_WHAT THE TASK REQUIRES_
Repeat each record exactly as written, and drop any images.

_SOURCE RECORDS_

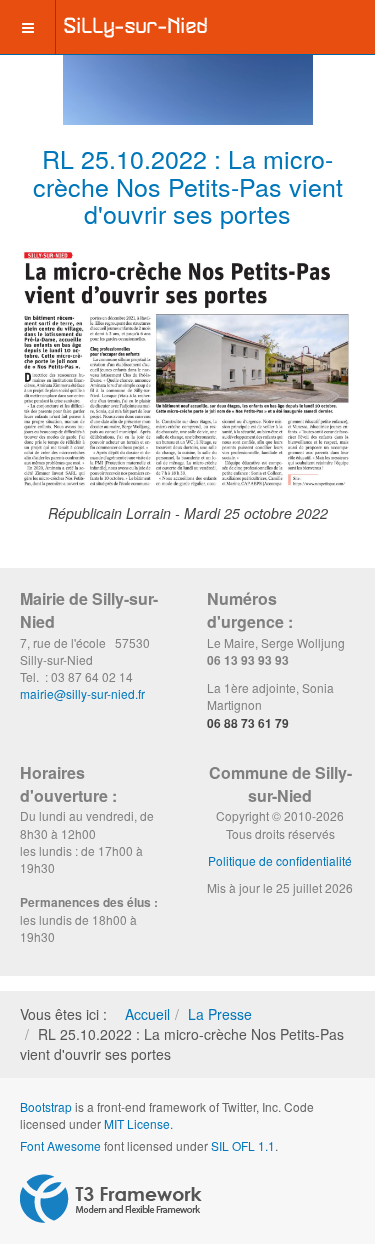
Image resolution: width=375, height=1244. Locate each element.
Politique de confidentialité (280, 860)
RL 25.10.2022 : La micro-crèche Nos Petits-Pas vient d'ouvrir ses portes (188, 185)
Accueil (147, 1014)
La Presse (220, 1014)
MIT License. (138, 1123)
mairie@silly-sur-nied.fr (82, 693)
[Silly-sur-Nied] (136, 27)
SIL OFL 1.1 (243, 1145)
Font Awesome (60, 1145)
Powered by (111, 1199)
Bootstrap (46, 1106)
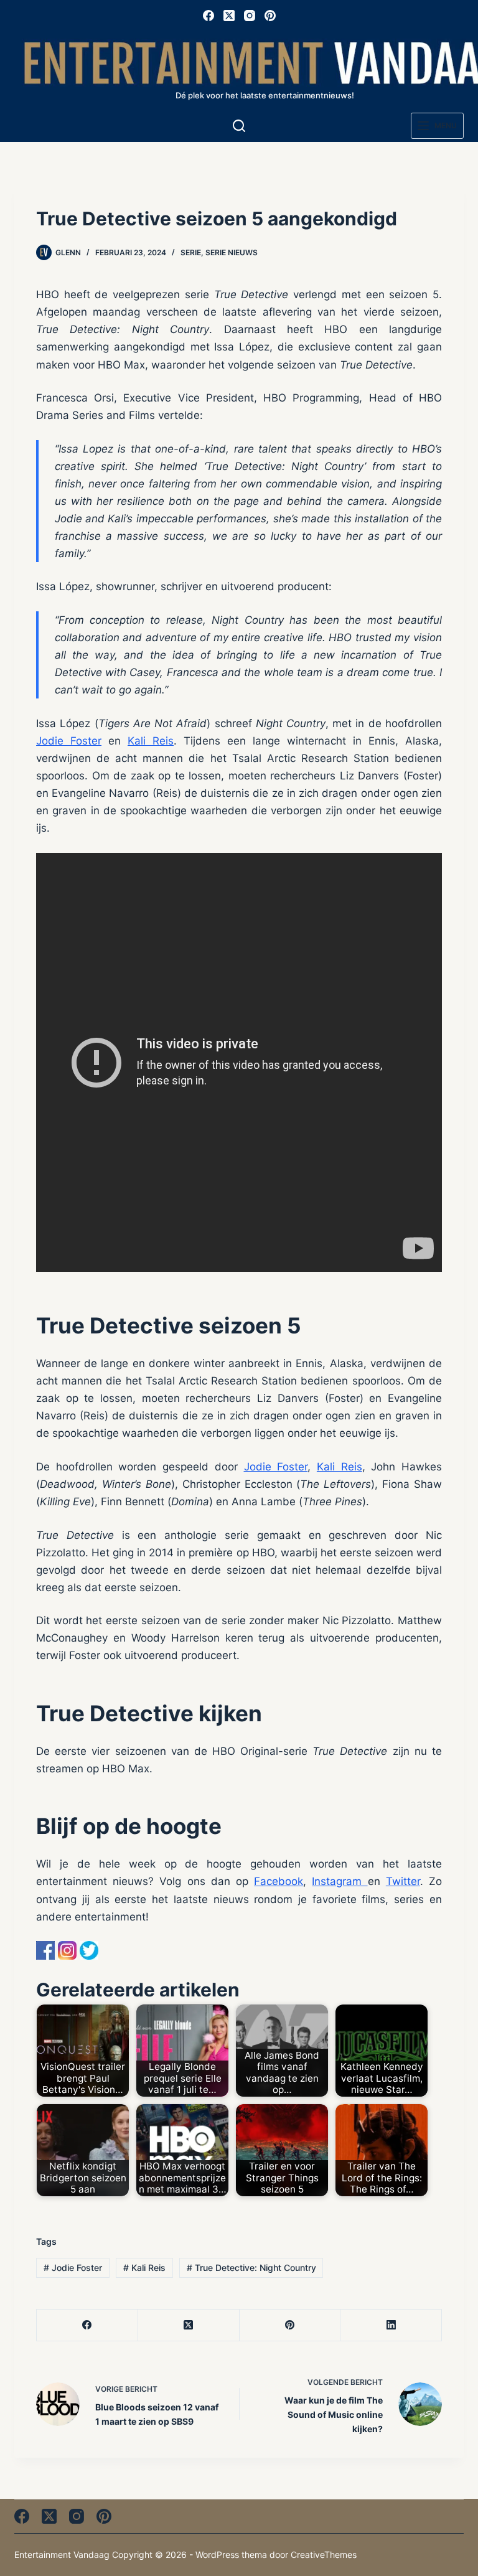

_FINISHED TASK_
Image resolution: width=375, height=1244. Locate each element.
Politique de confidentialité (280, 860)
RL 25.10.2022 : La micro-crèche Nos Petits-Pas vient d'ouvrir ses portes (188, 185)
Accueil (147, 1014)
La Presse (220, 1014)
MIT License. (138, 1123)
mairie@silly-sur-nied.fr (82, 693)
[Silly-sur-Nied] (136, 27)
SIL OFL 1.1 (243, 1145)
Font Awesome (60, 1145)
Powered by (111, 1199)
Bootstrap (46, 1106)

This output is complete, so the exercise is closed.